__Trecho do texto__.
====

Ele foi um teólogo provocador. Desde este calvário do pobre crucificado, ele inverteu o modo de escrever a teologia. Para entender a sua originalidade, deve-se partir daquilo que ele chamava de «ato primeiro», o qual consiste numa experiência mística vivendo inserido neste «mundo do outro». Aqui se adora e contempla a Deus na sua carne sofredora. Antes de escrever a teologia, é necessário primeiro experimentar o primado divino (a espiritualidade). Gutiérrez foi um daqueles bons samaritanos: ele via e se inclinava para sentir o clamor de Jesus Crucificado nos corpos crucificados suspensos nos calvários das favelas, no desemprego, na fome, na falta de terra. Então só depois, num segundo momento, ele elaborava o discurso teológico. A teologia passa a ser «ato segundo», pois nasce da chamada práxis contemplativa e da mística do sofrimento humano. É uma teologia da kénosis: precisa descer, inclinar-se, tocar as feridas, chorar primeiro com os que choram e isso faz toda a diferença. A teologia deixa de ser um discurso dedutivo, perde a sua arrogância de querer sempre corrigir a realidade e adota a indução: sente, observa, escuta, questiona sobre as causas do sofrimento e busca as respostas a partir da própria experiência de vida do mundo do pobre.
A pergunta base que sempre moveu este teólogo do calvário foi: como dizer aos pobres que Deus os ama? Sim, como falar de amor em contextos de dor e desespero humano? Como falar do Deus da vida onde tudo parece ser habitado por ossos secos? Vida, dignidade, fraternidade só podem ser possíveis se primeiro se sente a dor do outro e se aprende a falar de Deus a partir dela. Esse foi o grande contributo da teologia deste discípulo fiel de Jesus Crucificado.
Recordo-me de alguns títulos de sua vasta obra teológica, títulos estes exageradamente evangélicos: «Falar de Deus a partir do sofrimento humano»; «O Deus da vida»; «Em busca dos pobres de Jesus Cristo»; «Beber no próprio poço»; «A força histórica dos pobres» e, sobretudo o seu famoso «Teologia da libertação». Todos estes títulos não formam uma teologia de silogismos, mas propõem um programa de vida cristã com uma mística contemplativa, mas de olhos abertos ao contexto em que se vive. Mística de olhos abertos e direcionados ao mistério do sofrimento que clama pela nossa compaixão.

====

__Material fornecido__.
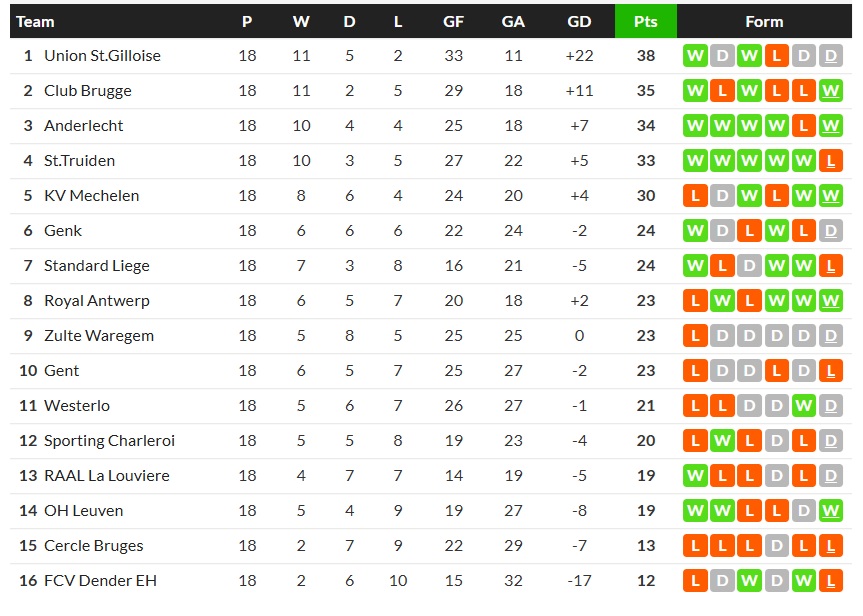Click Standard Liege's draw form badge
The height and width of the screenshot is (616, 863).
coord(749,266)
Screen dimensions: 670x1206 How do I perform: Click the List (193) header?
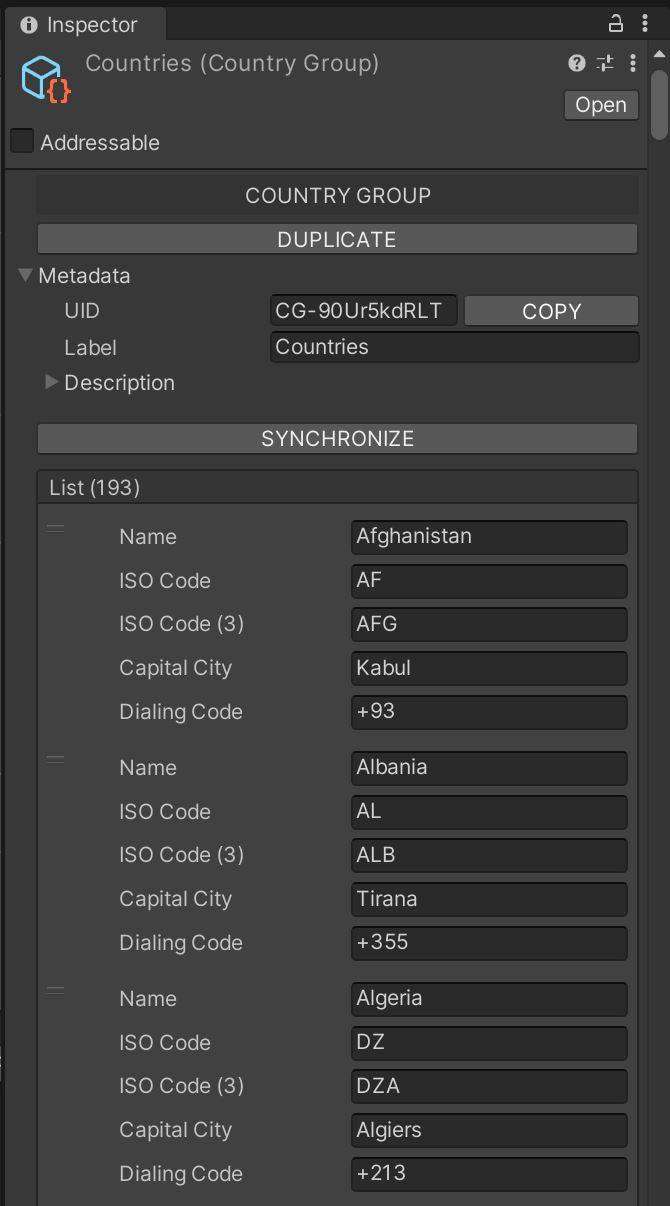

====

__Tarefa__.
No trecho sobre a teologia de Gutiérrez, qual é a pergunta base que sempre moveu esse teólogo?

__Sua solução__.
Como dizer aos pobres que Deus os ama?